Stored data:
------------------------------------------------------------------------
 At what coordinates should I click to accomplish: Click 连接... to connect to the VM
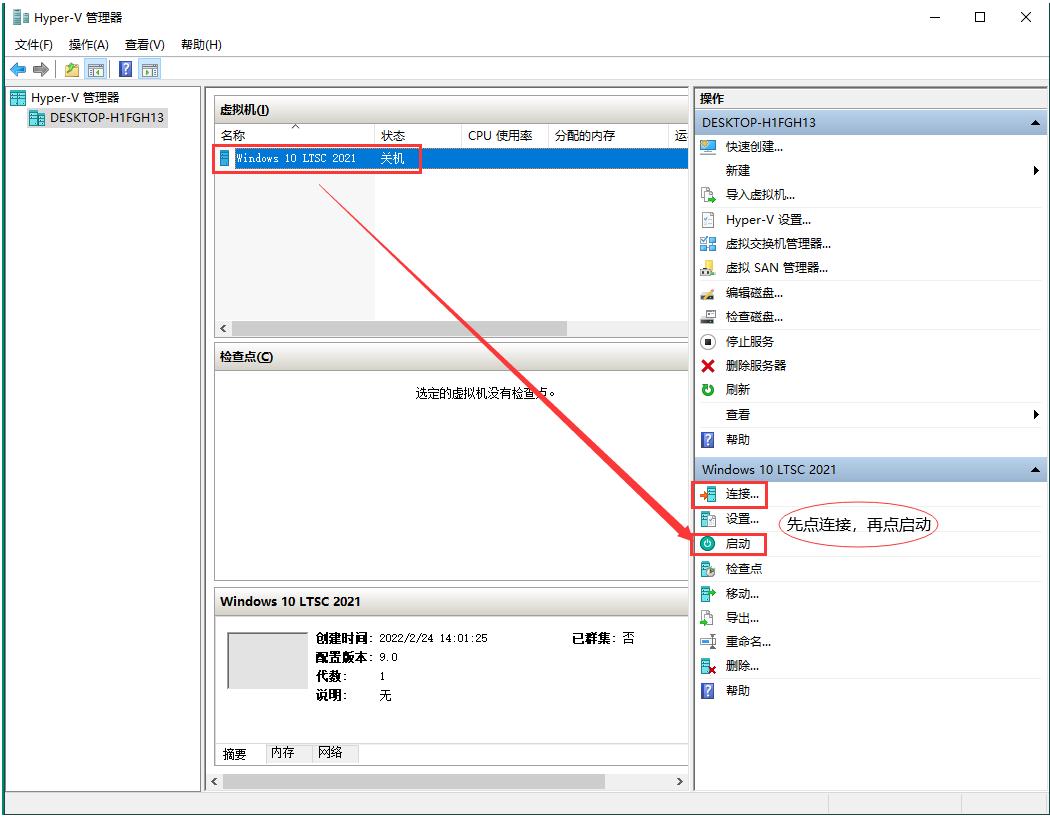point(740,494)
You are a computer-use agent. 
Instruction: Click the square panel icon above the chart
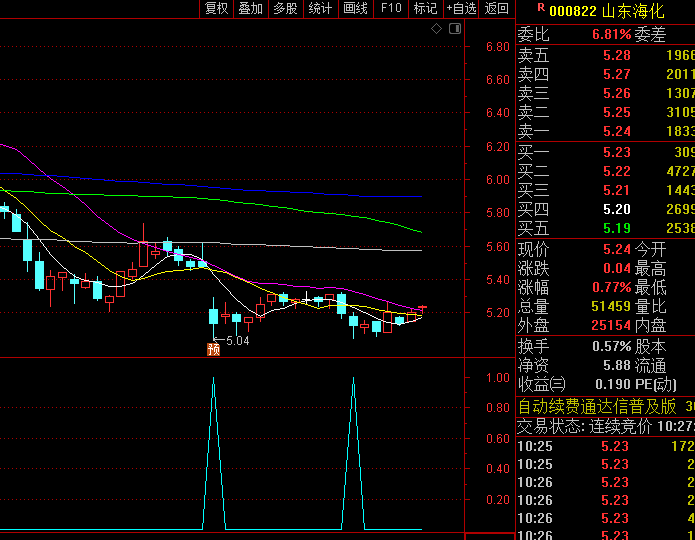[453, 29]
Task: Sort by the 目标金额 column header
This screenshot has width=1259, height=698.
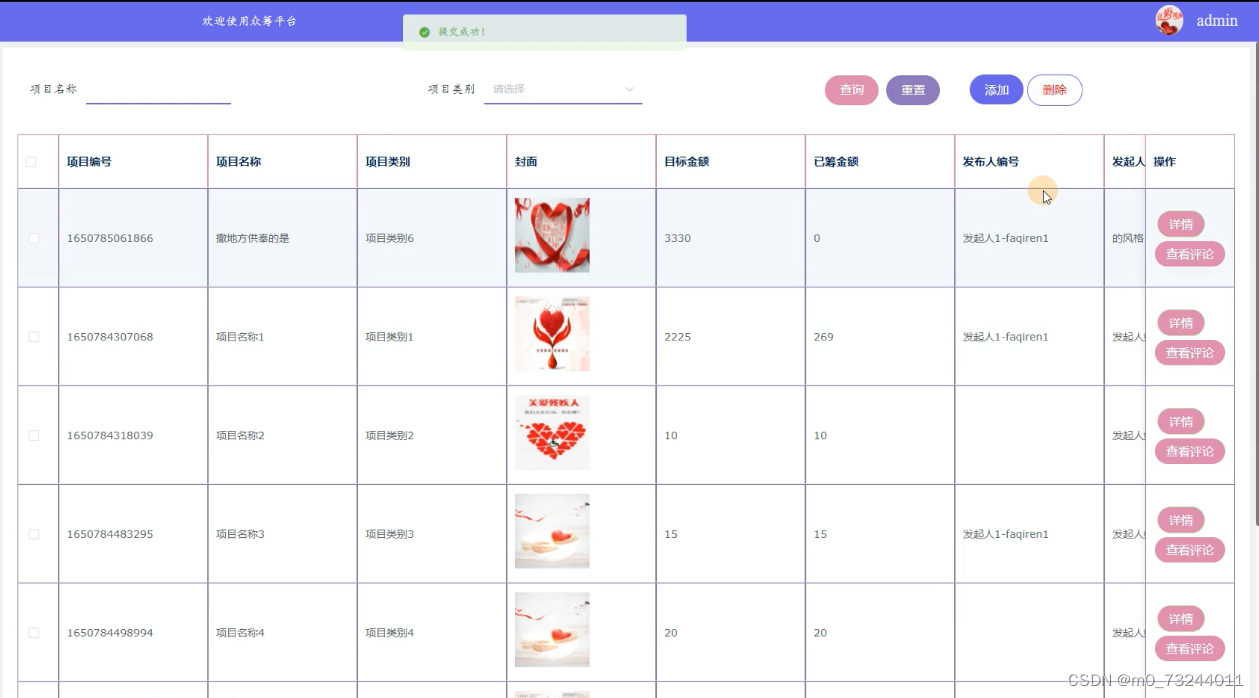Action: tap(687, 162)
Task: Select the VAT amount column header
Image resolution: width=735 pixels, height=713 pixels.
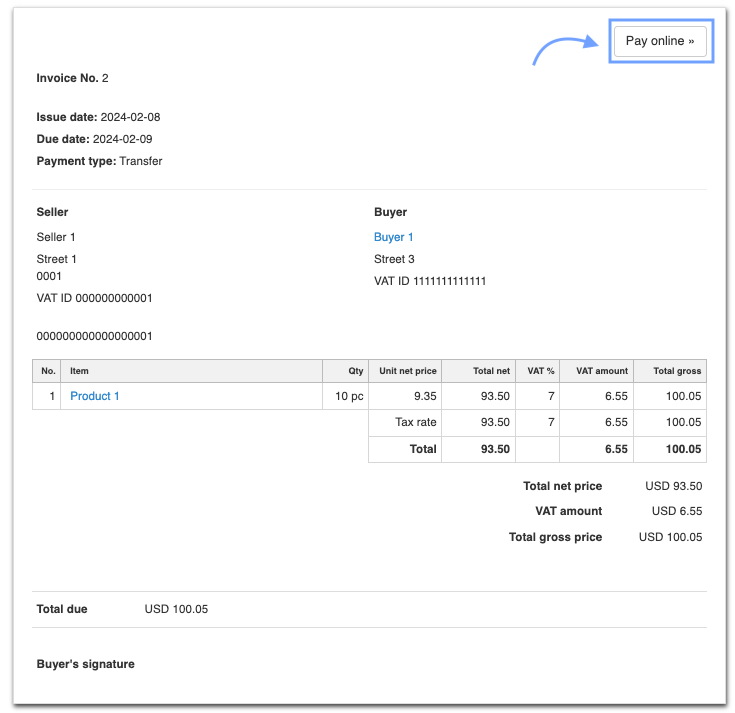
------------------------------------------------------------------------
Task objective » Without changing a word, retype every entry above, but drop its pictures.

Answer below »
 At what coordinates should I click to accomplish: Click 连接... to connect to the VM
point(740,494)
You are a computer-use agent. 
Instruction: Click the square panel icon above the chart
[453, 29]
Task: Sort by the 目标金额 column header
This screenshot has width=1259, height=698.
Action: tap(687, 162)
Task: Select the VAT amount column header
Image resolution: width=735 pixels, height=713 pixels.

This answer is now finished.